Peter and Vivien Grant were quick to put in gates and signage after news of TR4’s arrival in northern Queensland.
Peter and Vivien Grant were quick to put in gates and signage after news of TR4’s arrival in northern Queensland.

Tim Liebelt, ABGC Biosecurity Extension officer, spent time with northern Queensland banana growers Peter and Vivien Grant, finding out about their farm and their experiences responding to the threat of Panama TR4 disease. Here is their story.

Peter and Vivien Grant own and operate a 12 acre plantation at South Johnstone, growing niche banana varieties.

They had previous experience with Race 1 Panama disease in northern NSW and, about 10 years ago, Race 1 Panama disease was detected on their NQ property.

They have continued as a viable business using TR1 resistant varieties since then, while experimenting with various production systems.

One of their aims is to improve soil and plant health in order to increase general disease resistance on their property.

The Grants had observed the demise of the NT banana industry due to TR4, and were fully aware of the seriousness of the TR4 detection at Tully.

They recall their initial reaction after hearing about the detection on ABC radio was to be “a bit in denial” and were somewhat skeptical of the potential for the disease to become widespread.

However, prior experience with TR1 on their farm prompted them to quickly install a gate and signage at the main entry to their farm in order to restrict access.

They subsequently set up a spray unit near their entrance to decontaminate essential vehicles entering and exiting the property.

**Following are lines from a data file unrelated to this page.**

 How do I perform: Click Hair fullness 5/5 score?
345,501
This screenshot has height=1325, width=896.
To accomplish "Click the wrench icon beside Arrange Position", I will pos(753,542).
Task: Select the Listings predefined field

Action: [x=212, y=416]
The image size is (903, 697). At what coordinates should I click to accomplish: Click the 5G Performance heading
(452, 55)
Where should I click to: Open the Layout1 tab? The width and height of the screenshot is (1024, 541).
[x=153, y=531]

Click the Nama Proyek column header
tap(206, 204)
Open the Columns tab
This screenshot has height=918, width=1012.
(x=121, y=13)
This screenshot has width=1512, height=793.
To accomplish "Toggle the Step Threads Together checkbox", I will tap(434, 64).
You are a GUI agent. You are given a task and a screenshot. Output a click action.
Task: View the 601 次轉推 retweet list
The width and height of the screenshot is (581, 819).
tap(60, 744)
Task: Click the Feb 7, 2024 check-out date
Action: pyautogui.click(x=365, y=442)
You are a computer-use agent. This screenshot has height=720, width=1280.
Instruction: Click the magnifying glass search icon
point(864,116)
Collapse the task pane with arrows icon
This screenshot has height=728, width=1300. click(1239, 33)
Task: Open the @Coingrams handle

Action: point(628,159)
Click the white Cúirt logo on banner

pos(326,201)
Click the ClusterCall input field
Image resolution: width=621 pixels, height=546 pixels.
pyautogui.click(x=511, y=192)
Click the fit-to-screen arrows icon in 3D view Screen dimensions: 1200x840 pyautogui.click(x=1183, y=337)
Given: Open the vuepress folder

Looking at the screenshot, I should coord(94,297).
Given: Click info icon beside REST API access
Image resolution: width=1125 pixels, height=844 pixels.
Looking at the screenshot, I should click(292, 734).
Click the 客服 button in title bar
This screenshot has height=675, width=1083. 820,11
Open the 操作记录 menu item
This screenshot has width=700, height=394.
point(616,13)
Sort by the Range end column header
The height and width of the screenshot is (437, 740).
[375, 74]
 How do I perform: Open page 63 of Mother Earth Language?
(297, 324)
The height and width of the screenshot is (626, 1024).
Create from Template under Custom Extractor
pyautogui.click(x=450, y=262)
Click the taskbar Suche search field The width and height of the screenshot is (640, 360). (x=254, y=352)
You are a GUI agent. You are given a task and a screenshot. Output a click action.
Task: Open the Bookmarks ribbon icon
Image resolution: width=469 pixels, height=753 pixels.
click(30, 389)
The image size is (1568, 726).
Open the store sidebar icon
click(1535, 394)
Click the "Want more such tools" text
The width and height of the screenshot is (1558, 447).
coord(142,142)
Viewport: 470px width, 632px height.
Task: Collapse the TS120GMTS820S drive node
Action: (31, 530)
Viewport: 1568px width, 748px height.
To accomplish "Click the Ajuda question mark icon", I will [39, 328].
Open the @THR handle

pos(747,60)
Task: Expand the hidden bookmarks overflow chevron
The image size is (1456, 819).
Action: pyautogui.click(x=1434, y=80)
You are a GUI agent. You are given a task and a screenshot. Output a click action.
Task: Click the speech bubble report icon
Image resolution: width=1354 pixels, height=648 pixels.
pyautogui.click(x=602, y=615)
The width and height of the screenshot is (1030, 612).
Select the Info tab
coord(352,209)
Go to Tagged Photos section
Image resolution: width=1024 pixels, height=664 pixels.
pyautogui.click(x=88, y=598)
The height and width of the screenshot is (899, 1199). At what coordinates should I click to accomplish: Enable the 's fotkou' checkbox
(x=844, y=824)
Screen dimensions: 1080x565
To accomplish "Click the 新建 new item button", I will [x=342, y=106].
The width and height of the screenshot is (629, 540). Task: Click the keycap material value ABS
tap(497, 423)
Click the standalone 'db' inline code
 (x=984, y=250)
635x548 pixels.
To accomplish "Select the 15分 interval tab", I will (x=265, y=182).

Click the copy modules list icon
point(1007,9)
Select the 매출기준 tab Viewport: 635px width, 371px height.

As their knowledge has expanded they have added to and improved their biosecurity system as it is tested, implementing low cost options proportional to their level of risk.

For example they have minimal people movement onto and off their farm and disinfect footwear at the front gate.

The Grants have visited other growers to see their biosecurity systems and learned a lot from them, as well as from other people in the industry.

Seeing what other growers have done has inspired and informed the couple, assisting to continue improving their own biosecurity system.

Specific technical information provided by DAF and BQ, such as that presented at the Wangan TR4 field day in October 2015 has also been useful to them.

Peter and Vivien are still ‘bedding down’ their biosecurity system and are continually improving it.

They are considering a record keeping system and are continuing to improve drainage to divert runoff away from clean zones.

They plan to install boundary fencing in the future as part of their strategy.

The Grants say they are becoming accustomed to the new way of running their operation.

They have experienced some disruption, mostly around the entry and exit of vehicle to the property, but are generally finding the process of making their farm more biosecure easier as time goes by and their knowledge increases.